The governor, anxious to avoid overdoses, called in the Red Cross volunteers. “This had hit the place like a whirlwind. No one knew what it was and people were dropping like flies,” Declan recalls.

“We told people to think of the most important people in their lives and to imagine them getting the call from the governor saying they had died of an overdose. It was coming up to Christmas; we got them to imagine how that Christmas would be ruined, how the presents would be packed away, how Christmases for years to come would be ruined.”

No prisoners died that Christmas, and the team moved on to tackling broader myths about overdoses; such as that you can sleep them off, for example.

Monochrome environment

Midlands Prison is a noisy, monochrome environment. Shaved heads, pumped-up biceps and tattoos are the norm. Signs tell inmates there is “no spitting, no littering, no graffiti” allowed, though large amounts of rubbish lie in the grass outside.

A circular crossing area lies at the heart of the building; from here prison officers can observe what is happening in each of the four wings on two levels. The bars on the wings have been bevelled and flattened to prevent prisoners seeing what is happening outside their area.

The prison was built to house about 870 prisoners, whose terms range hugely from one week to life.

“We’re regularly stuck for space. It’s often a juggling act, fitting in prisoners,” says assistant governor Des O’Shea.

“Like the tide, it comes and goes, but it never stops,” he adds, as large groups of young men, part of Monday’s complement of 830 prisoners, move along the landings above on their way to activities between meal times.
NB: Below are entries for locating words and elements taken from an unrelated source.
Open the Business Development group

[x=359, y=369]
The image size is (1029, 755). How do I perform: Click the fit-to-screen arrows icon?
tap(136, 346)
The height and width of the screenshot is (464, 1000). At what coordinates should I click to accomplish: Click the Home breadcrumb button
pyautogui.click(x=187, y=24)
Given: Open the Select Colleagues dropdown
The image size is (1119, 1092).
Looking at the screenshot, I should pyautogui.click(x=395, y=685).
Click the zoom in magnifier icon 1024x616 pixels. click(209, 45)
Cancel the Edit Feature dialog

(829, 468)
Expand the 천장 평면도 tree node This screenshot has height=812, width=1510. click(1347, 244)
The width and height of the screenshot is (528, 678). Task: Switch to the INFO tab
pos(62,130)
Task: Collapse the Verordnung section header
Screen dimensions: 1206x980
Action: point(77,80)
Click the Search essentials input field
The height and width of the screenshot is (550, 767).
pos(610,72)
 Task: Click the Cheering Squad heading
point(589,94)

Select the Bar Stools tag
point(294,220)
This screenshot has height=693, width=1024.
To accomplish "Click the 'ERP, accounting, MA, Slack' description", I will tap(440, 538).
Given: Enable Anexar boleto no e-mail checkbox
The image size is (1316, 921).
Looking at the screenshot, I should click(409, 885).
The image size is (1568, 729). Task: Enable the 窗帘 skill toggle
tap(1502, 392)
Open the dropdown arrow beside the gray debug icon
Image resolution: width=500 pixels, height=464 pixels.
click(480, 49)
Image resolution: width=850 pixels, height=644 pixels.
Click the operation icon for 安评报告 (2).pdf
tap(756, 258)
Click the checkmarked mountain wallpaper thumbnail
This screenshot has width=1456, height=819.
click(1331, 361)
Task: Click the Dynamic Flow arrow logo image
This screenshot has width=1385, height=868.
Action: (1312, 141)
For many of the volunteers, involvement in the Red Cross programme has sent them on a journey of self-discovery. “I came into prison as a kid. I grew up here,” says one prisoner, currently nearing the end of a 15-year sentence. “For the first five years, I was involved in nothing but negativity – drugs, phones and so on. You have to look hard to survive and I played up to that.

“Education got me off drugs. And then I started finishing courses, and all the positive things that go with that.”

Today, he has a degree and trains volunteers in the Red Cross principles. He talks eloquently about the “ripple effect” of his work as it interacts with men’s sheds, third-level institutions and groups working with young offenders in the North.